• What the exercise asks
Give back the full set of entries exactly, keeping each line intact.

------ Extracted material ------

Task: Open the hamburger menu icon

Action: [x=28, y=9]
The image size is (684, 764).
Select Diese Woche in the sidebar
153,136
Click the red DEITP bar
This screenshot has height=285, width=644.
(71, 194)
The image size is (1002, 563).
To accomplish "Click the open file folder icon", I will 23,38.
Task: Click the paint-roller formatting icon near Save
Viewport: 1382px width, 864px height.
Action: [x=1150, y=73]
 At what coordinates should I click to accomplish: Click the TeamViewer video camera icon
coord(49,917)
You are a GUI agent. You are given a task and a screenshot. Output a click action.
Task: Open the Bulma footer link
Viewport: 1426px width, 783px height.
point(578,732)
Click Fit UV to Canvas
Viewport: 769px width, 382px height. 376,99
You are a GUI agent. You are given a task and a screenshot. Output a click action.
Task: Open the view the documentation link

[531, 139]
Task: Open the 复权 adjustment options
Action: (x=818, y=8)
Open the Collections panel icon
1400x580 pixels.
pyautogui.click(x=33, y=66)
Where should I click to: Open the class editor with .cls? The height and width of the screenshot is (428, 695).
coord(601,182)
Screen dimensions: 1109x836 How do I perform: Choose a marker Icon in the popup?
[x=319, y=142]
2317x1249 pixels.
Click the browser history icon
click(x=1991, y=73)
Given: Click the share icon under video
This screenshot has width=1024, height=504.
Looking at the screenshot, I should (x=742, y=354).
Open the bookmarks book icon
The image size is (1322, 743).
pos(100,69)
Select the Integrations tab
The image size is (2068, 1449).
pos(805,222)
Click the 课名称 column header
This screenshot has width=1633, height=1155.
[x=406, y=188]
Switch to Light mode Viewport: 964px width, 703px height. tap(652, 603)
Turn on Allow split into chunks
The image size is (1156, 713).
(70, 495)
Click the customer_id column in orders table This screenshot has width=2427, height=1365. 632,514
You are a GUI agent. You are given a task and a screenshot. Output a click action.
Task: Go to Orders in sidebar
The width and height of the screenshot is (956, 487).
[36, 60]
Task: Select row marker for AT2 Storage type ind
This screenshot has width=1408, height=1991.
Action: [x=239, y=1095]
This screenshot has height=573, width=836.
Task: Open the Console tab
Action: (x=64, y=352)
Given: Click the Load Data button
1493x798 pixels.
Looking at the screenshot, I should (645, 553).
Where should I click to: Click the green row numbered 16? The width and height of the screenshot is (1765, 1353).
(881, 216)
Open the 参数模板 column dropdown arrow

------

• Exercise response
Task: Open the hamburger menu icon

Action: [x=28, y=9]
The image size is (684, 764).
Select Diese Woche in the sidebar
153,136
Click the red DEITP bar
This screenshot has height=285, width=644.
(71, 194)
The image size is (1002, 563).
To accomplish "Click the open file folder icon", I will 23,38.
Task: Click the paint-roller formatting icon near Save
Viewport: 1382px width, 864px height.
Action: [x=1150, y=73]
 At what coordinates should I click to accomplish: Click the TeamViewer video camera icon
coord(49,917)
You are a GUI agent. You are given a task and a screenshot. Output a click action.
Task: Open the Bulma footer link
Viewport: 1426px width, 783px height.
point(578,732)
Click Fit UV to Canvas
Viewport: 769px width, 382px height. 376,99
You are a GUI agent. You are given a task and a screenshot. Output a click action.
Task: Open the view the documentation link

[531, 139]
Task: Open the 复权 adjustment options
Action: (x=818, y=8)
Open the Collections panel icon
1400x580 pixels.
pyautogui.click(x=33, y=66)
Where should I click to: Open the class editor with .cls? The height and width of the screenshot is (428, 695).
coord(601,182)
Screen dimensions: 1109x836 How do I perform: Choose a marker Icon in the popup?
[x=319, y=142]
2317x1249 pixels.
Click the browser history icon
click(x=1991, y=73)
Given: Click the share icon under video
This screenshot has width=1024, height=504.
Looking at the screenshot, I should (x=742, y=354).
Open the bookmarks book icon
The image size is (1322, 743).
pos(100,69)
Select the Integrations tab
The image size is (2068, 1449).
pos(805,222)
Click the 课名称 column header
This screenshot has width=1633, height=1155.
[x=406, y=188]
Switch to Light mode Viewport: 964px width, 703px height. tap(652, 603)
Turn on Allow split into chunks
The image size is (1156, 713).
(70, 495)
Click the customer_id column in orders table This screenshot has width=2427, height=1365. 632,514
You are a GUI agent. You are given a task and a screenshot. Output a click action.
Task: Go to Orders in sidebar
The width and height of the screenshot is (956, 487).
[36, 60]
Task: Select row marker for AT2 Storage type ind
This screenshot has width=1408, height=1991.
Action: [x=239, y=1095]
This screenshot has height=573, width=836.
Task: Open the Console tab
Action: (x=64, y=352)
Given: Click the Load Data button
1493x798 pixels.
Looking at the screenshot, I should (645, 553).
Where should I click to: Click the green row numbered 16? The width and height of the screenshot is (1765, 1353).
(881, 216)
Open the 参数模板 column dropdown arrow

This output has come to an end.